**DOCUMENT SECTION:**
※ ※ ※

McIntire v. China MediaExpress Holdings, Inc.
38 F. Supp. 3d 415
S.D.N.Y.2014Background
- Lead plaintiffs seek class certification for CCME securities claims under the Exchange Act; class period Apr 1, 2010–Mar 11, 2011.
- DTT HK served as CCME’s auditor from Dec 4, 2009–Mar 11, 2011; CCME filed 2009 Form 10-K with an audit report by DTT HK.
- Citron Research (Jan 31, 2011) and Muddy Waters (Feb 3, 2011) published reports questioning CCME’s fraud and accounting; CCME’s stock fell thereafter.
- DTT HK sent a March 3, 2011 letter outlining fraud signs and resigned as CCME’s auditor on Mar 11, 2011, withdrawing its audit report.
- Trading was suspended after the resignation and resumed two months later with an 81.8% price drop; plaintiffs allege DTT HK’s misstatements inflated CCME’s price during the class period.
- Court granted class certification against DTT HK, appointing lead plaintiffs and class counsel; granted plaintiffs’ motion and denied DTT HK’s strike of Jones’s testimony.

※ ※ ※

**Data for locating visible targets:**
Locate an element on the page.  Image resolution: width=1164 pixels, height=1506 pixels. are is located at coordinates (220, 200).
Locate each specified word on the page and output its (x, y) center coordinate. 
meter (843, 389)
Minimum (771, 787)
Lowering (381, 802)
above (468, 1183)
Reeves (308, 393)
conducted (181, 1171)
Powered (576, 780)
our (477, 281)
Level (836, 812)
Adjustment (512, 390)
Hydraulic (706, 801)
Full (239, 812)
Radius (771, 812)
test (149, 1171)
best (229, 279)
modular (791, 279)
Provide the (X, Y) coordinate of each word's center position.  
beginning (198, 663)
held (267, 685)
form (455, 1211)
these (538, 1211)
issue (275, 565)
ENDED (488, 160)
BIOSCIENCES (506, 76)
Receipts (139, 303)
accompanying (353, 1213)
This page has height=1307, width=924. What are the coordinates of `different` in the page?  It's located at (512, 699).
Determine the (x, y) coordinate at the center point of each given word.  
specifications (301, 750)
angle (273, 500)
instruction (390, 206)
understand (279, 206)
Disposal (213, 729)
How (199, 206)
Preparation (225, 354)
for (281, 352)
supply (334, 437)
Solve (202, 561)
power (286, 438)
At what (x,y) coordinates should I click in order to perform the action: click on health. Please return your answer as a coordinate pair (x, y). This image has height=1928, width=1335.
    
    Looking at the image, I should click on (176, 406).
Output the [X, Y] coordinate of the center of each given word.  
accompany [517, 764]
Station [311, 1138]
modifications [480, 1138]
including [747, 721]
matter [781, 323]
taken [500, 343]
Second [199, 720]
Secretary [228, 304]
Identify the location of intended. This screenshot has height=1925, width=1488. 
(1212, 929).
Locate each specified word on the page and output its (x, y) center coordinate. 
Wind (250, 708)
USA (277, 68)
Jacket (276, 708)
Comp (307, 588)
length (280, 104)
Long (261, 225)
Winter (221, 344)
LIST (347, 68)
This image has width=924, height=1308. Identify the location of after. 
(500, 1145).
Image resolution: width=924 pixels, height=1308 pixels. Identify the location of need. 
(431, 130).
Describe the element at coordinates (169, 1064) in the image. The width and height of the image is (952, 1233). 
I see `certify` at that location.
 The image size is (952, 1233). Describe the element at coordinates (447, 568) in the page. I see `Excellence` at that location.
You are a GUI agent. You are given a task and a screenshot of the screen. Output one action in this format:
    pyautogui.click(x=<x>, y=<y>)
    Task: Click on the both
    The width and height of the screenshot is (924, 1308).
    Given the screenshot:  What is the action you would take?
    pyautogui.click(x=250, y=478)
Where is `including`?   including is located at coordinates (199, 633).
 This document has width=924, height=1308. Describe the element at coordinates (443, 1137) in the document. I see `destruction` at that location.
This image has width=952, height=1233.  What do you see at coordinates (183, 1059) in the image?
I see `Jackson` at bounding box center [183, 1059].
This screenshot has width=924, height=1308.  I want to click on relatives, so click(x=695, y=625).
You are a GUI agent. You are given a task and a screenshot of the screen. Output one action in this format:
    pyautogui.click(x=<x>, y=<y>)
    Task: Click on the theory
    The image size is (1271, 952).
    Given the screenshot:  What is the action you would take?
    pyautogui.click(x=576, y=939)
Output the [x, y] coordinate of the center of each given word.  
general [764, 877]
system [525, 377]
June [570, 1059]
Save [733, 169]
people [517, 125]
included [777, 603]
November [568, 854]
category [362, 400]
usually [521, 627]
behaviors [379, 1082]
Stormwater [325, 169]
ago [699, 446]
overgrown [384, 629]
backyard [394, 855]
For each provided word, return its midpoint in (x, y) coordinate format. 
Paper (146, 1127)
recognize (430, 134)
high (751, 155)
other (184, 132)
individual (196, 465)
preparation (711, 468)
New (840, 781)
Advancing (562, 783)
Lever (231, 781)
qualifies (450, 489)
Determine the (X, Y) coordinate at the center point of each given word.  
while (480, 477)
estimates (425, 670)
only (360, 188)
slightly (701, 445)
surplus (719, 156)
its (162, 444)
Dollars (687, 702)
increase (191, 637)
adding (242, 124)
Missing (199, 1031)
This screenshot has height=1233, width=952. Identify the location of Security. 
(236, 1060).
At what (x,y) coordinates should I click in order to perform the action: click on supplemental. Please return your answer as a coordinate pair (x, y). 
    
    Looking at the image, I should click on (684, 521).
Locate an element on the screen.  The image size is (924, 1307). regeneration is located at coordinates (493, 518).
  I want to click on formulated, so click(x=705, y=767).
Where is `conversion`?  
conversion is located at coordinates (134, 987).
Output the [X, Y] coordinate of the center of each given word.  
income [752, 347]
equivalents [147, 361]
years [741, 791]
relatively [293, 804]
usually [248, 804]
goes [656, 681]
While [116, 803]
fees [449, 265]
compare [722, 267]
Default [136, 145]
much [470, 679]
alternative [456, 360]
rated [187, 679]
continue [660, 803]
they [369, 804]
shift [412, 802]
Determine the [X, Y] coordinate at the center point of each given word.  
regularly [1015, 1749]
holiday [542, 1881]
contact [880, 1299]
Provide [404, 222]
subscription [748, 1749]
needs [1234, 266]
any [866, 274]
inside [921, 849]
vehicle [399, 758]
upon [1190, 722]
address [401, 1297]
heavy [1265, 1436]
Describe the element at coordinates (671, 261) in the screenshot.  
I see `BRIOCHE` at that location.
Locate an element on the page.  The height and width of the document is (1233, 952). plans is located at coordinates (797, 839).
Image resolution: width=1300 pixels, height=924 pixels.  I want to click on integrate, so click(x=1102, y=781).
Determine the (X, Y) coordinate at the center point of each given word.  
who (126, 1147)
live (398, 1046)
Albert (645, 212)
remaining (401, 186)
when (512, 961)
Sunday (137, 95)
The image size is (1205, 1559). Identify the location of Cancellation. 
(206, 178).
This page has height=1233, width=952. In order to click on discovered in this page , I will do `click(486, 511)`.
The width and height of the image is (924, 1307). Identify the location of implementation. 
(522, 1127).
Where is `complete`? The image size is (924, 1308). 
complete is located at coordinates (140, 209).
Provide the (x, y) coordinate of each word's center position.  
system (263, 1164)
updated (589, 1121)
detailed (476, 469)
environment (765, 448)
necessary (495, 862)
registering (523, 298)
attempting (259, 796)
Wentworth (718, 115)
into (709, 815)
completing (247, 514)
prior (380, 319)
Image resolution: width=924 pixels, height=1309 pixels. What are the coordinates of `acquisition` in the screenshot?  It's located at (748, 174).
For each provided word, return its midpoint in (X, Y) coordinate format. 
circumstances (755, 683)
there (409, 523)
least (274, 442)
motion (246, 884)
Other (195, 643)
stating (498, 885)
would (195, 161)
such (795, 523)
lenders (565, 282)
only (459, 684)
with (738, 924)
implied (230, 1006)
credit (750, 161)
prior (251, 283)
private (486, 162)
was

※ ※ ※

**EXERCISE DETAILS:** Copy the part of the case summary starting at "38 F. Supp." and ending at "its audit report.". This material has no connection to the case summary.

**OUTPUT FOR THIS TASK:**
38 F. Supp. 3d 415
S.D.N.Y.2014Background
- Lead plaintiffs seek class certification for CCME securities claims under the Exchange Act; class period Apr 1, 2010–Mar 11, 2011.
- DTT HK served as CCME’s auditor from Dec 4, 2009–Mar 11, 2011; CCME filed 2009 Form 10-K with an audit report by DTT HK.
- Citron Research (Jan 31, 2011) and Muddy Waters (Feb 3, 2011) published reports questioning CCME’s fraud and accounting; CCME’s stock fell thereafter.
- DTT HK sent a March 3, 2011 letter outlining fraud signs and resigned as CCME’s auditor on Mar 11, 2011, withdrawing its audit report.